# Exercises
1. Check each statement against the SAGE Express vs Pro thread below and say yes or no, quoting the deciding words. (a) ImthatGuy switched to the Pro from a Rancilio Silvia. (b) Argonaut is willing to buy a machine costing over a grand. (c) ImthatGuy calls the faster warmup a major consideration.
2. From the SAGE Express vs Pro thread below, reproduce word for word the stretch that begins at "So far my looking" and stops after "Of course YMMV.".

# Given passage
# SAGE Express vs Pro



## Argonaut (Dec 10, 2009)

I have a tweaked & loved & well used Gaggia Classic & Gaggia burr grinder, and while they have done a great job, I think it’s time to move on.

I would like to get a bean to cup Espresso machine,
Happy to invest a reasonable amount, ~£600 but not going to go for the over a grand machines.

So far my looking around seems to lead to the SAGE Barista Express.
or if stretch budget a little the SAGE Barista Pro
Any reason not to get either, or is there something else to consider?


----------



## Dallah (Jan 31, 2015)

I shall trot out my prejudice against bean to cup machines. Their integrated grinders are invariable second rate at best and on top of a hot espresso machine (the hopper for the grinder) is a terrible place to store your precious espresso beans. Of course YMMV.


----------



## Argonaut (Dec 10, 2009)

MERGED posts to avoid repetition :- Mod
.......................................................................​Thinking of buying a bean to cup (from my Gaggia Classic)

I had been focussing on the Express, but I could stretch budget to The Pro.

I can see that fast warm up and instant switch to steam temp is an advantage, and maybe it is a serious evolution of home espresso machines.
LCD display I’m unsure about, they have a habit on not being very good after several years.
The extra adjustments of grind may not be any real benefits.

Thoughts. ? anybody here using one


----------



## ImthatGuy (Dec 4, 2015)

Argonaut said:


> MERGED posts to avoid repetition :- Mod
> .......................................................................​Thinking of buying a bean to cup (from my Gaggia Classic)
> 
> I had been focussing on the Express, but I could stretch budget to The Pro.
> ...


I've had a Pro for about 18 months, moving from a Rancilio Silvia. I chose it over the Express because of the extra grinder control and the LCD display. It's worked well and reliably over that time.

I find the grinder gives me sufficient control for me to get the coffee I want the way I want it and, to that extent, the extra cost of the Pro was justified. The faster warmup is nice too, but only a minor consideration. I'm happy to recommend the Pro

The Express is often available on a deal, so that might be a factor


----------



## Jonathon White (Dec 7, 2021)

Same as any grinder in that category. It’s ok but keep a good grind I found very difficult with the pro. You can have it all set one day and the next it will have moved a little. Plus the fine tune in the bur basket is such a pain. But at the end of the day it will get you there if your patient. If it’s just espresso your after as in a shot to drink. Well. Probably not going to get consistent taste


----------

# Source information

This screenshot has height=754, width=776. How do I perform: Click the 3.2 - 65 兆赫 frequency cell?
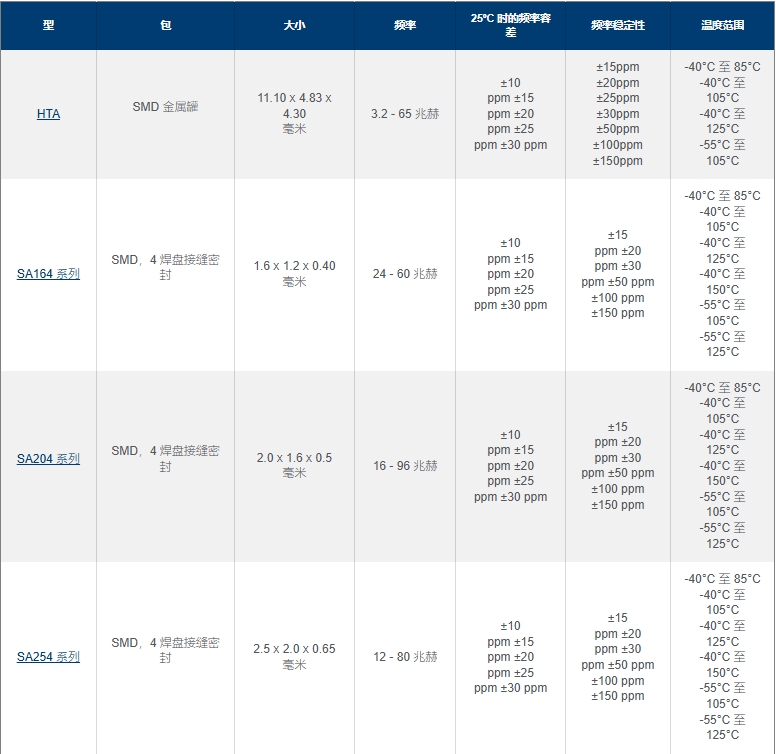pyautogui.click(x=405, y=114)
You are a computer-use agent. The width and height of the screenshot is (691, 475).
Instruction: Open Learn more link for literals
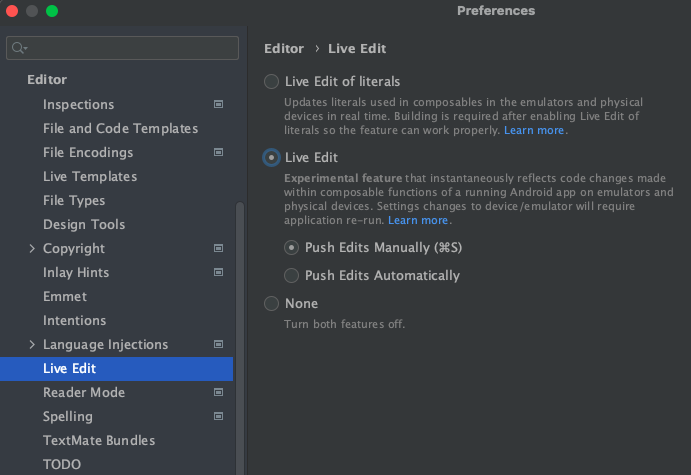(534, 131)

...

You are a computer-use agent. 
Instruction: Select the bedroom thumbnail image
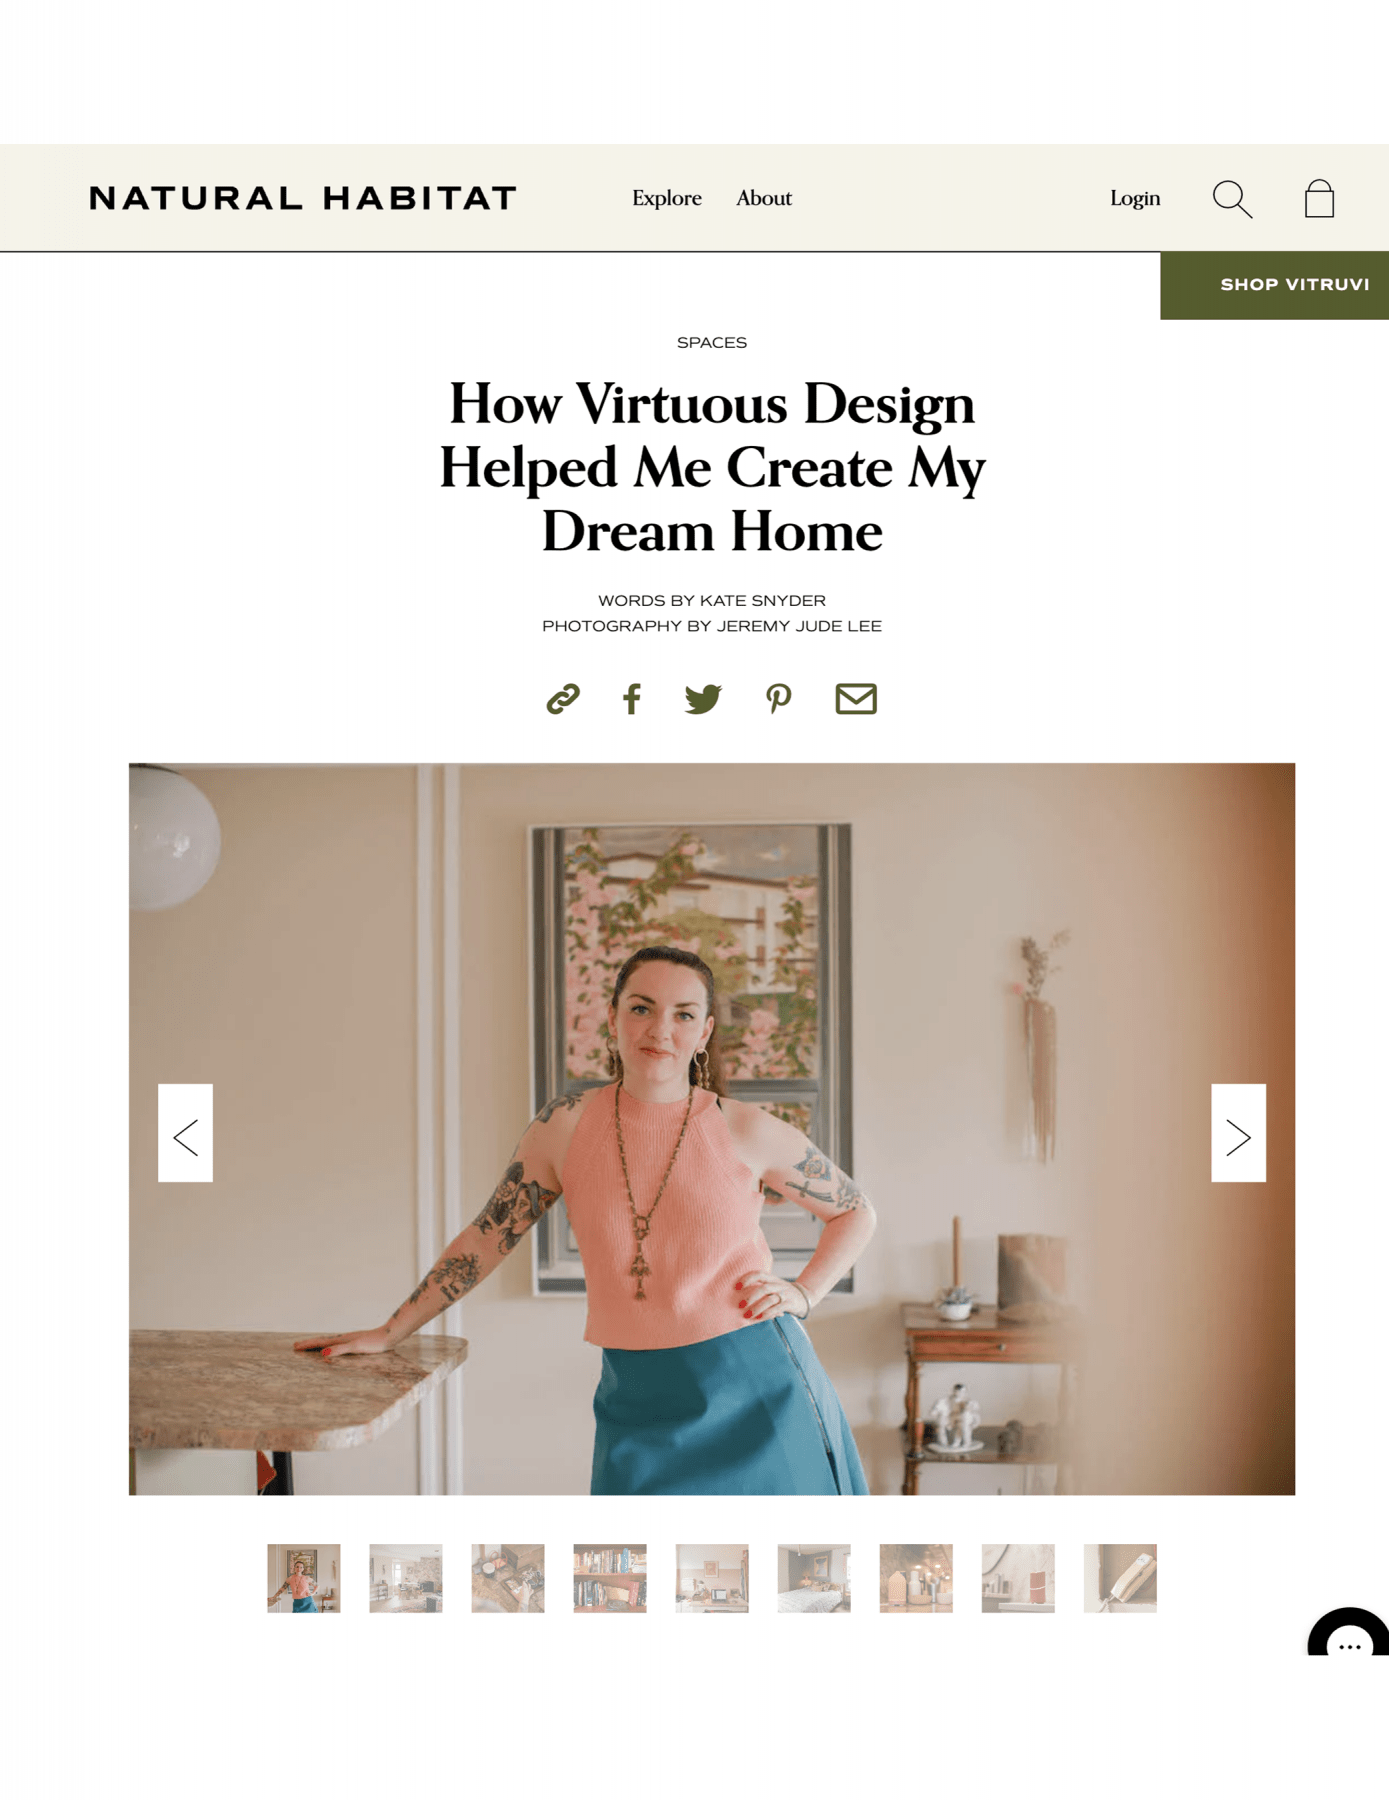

--

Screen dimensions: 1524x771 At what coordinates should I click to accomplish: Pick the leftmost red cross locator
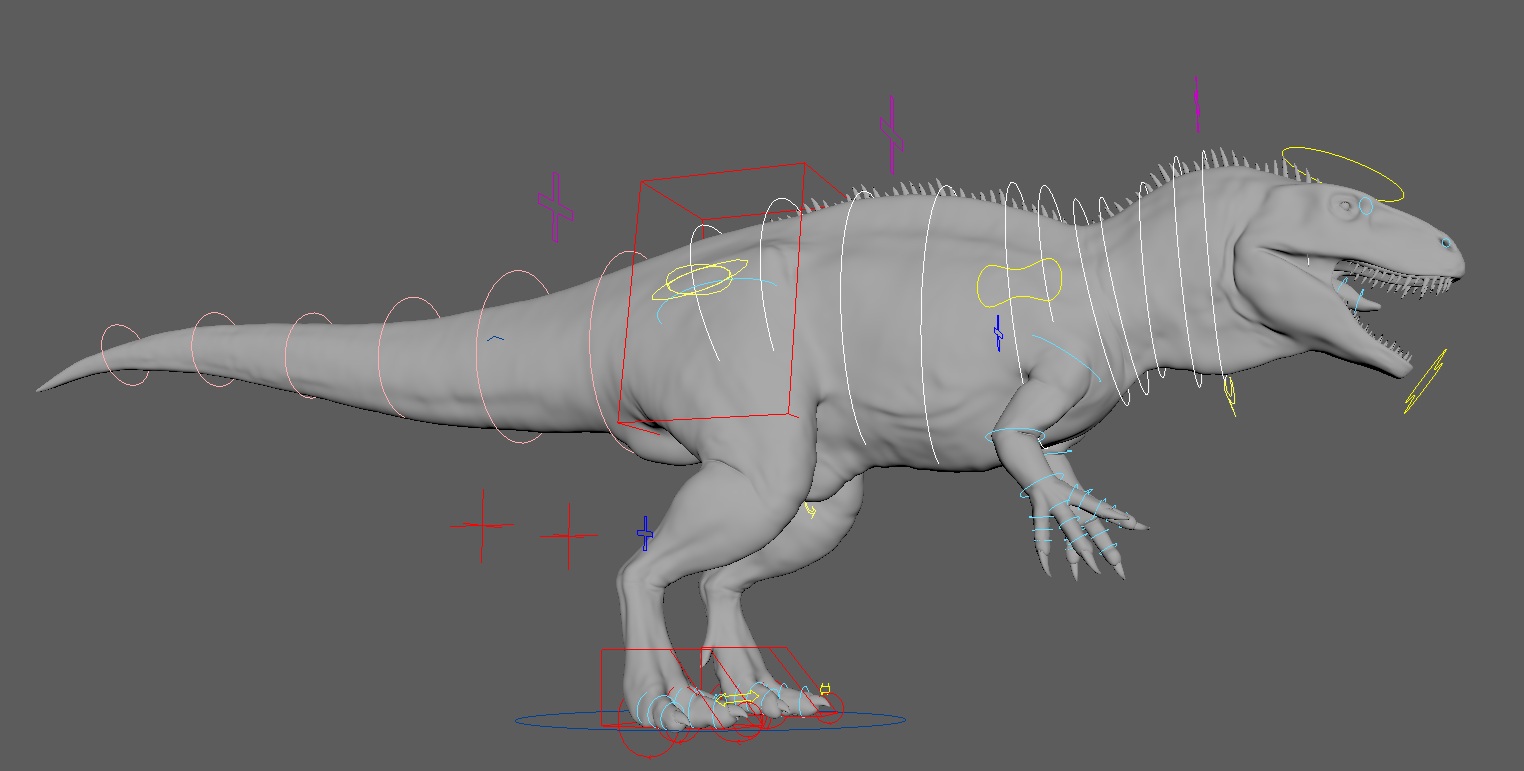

# Answer set
1.
(a) Yes: "I've had a Pro for about 18 months, moving from a Rancilio Silvia."
(b) No: "Happy to invest a reasonable amount, ~£600 but not going to go for the over a grand machines."
(c) No: "The faster warmup is nice too, but only a minor consideration."

2.
So far my looking around seems to lead to the SAGE Barista Express.
or if stretch budget a little the SAGE Barista Pro
Any reason not to get either, or is there something else to consider?


----------



## Dallah (Jan 31, 2015)

I shall trot out my prejudice against bean to cup machines. Their integrated grinders are invariable second rate at best and on top of a hot espresso machine (the hopper for the grinder) is a terrible place to store your precious espresso beans. Of course YMMV.